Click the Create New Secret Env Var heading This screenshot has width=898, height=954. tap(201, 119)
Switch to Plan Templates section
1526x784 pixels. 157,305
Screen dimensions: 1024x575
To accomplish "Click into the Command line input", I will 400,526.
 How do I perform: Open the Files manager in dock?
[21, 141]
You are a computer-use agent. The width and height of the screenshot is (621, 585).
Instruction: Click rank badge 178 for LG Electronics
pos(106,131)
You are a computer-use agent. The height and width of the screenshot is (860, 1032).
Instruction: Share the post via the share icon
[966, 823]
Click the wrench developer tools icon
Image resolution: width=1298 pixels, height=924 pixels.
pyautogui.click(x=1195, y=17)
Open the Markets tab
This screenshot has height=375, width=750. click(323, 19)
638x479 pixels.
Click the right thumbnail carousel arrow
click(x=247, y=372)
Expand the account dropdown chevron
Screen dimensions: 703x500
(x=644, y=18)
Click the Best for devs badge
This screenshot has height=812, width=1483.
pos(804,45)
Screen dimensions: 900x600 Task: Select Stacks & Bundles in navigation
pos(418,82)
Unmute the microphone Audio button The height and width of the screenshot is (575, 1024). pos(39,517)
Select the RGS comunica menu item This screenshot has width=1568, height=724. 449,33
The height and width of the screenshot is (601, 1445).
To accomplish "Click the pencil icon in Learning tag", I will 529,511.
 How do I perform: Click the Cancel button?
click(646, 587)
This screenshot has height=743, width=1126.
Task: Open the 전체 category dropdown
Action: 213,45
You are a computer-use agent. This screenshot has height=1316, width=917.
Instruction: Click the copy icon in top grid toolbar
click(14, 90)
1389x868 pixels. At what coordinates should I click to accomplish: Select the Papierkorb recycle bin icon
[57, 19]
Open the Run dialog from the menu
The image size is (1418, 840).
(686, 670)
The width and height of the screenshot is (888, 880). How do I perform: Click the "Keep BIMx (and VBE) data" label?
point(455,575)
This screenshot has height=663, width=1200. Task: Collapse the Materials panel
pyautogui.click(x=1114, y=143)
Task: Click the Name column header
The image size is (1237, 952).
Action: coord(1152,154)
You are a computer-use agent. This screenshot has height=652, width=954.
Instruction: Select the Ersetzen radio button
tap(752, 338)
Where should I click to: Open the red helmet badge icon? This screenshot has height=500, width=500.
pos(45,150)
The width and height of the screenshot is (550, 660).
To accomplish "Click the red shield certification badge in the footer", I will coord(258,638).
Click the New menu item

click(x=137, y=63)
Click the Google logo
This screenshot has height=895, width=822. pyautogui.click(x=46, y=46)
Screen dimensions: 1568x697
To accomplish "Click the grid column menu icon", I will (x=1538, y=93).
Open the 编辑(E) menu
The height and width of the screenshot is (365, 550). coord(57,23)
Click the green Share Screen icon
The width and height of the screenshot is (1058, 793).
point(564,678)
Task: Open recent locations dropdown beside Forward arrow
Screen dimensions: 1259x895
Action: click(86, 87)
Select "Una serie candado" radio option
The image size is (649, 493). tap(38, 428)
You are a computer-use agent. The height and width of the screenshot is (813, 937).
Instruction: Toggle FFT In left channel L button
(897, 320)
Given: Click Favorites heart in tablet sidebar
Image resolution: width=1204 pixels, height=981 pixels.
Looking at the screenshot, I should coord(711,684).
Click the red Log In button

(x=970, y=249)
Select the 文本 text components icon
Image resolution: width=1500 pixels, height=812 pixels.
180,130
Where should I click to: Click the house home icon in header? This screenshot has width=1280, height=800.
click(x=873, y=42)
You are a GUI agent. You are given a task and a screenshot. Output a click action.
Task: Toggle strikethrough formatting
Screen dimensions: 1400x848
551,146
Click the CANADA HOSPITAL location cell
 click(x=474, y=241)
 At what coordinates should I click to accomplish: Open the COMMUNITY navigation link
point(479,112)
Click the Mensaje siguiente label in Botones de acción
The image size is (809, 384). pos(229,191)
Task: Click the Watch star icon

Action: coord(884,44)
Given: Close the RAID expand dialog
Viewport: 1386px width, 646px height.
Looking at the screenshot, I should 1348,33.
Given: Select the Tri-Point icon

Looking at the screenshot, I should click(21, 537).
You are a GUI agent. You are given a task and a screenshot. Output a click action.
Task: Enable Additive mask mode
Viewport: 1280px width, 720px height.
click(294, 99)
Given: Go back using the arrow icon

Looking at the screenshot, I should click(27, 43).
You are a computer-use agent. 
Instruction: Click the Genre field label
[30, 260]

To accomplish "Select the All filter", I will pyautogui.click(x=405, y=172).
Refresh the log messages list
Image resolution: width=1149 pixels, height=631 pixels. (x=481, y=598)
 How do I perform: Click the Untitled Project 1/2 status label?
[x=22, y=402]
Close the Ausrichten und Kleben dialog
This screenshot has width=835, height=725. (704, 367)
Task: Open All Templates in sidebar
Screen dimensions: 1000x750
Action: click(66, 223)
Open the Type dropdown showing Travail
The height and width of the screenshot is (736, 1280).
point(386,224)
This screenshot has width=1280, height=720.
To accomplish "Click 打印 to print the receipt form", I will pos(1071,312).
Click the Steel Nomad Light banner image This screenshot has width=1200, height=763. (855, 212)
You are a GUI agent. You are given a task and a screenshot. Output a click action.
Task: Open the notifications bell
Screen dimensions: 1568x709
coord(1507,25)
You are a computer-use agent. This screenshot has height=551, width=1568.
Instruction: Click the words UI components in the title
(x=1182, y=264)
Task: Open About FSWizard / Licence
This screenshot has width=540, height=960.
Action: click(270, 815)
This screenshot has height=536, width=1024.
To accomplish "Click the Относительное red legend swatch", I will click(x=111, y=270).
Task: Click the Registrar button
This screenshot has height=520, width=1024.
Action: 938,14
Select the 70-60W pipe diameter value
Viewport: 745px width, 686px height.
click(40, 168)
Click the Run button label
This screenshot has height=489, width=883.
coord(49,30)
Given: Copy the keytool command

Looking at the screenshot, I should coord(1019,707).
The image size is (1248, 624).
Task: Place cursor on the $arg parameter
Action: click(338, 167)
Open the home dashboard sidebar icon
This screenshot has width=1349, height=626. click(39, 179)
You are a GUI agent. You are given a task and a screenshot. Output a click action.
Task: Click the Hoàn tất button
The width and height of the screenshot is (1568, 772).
━━━━━━
If a line of the data contains "computer", copy it out.

> **RESPONSE BELOW**:
You are a computer-use agent. The width and height of the screenshot is (621, 585).
You are a computer-use agent. The height and width of the screenshot is (860, 1032).
You are a computer-use agent. This screenshot has height=1316, width=917.
You are a computer-use agent. This screenshot has height=652, width=954.
You are a computer-use agent. The height and width of the screenshot is (813, 937).
You are a computer-use agent. 
You are a computer-use agent. This screenshot has height=551, width=1568.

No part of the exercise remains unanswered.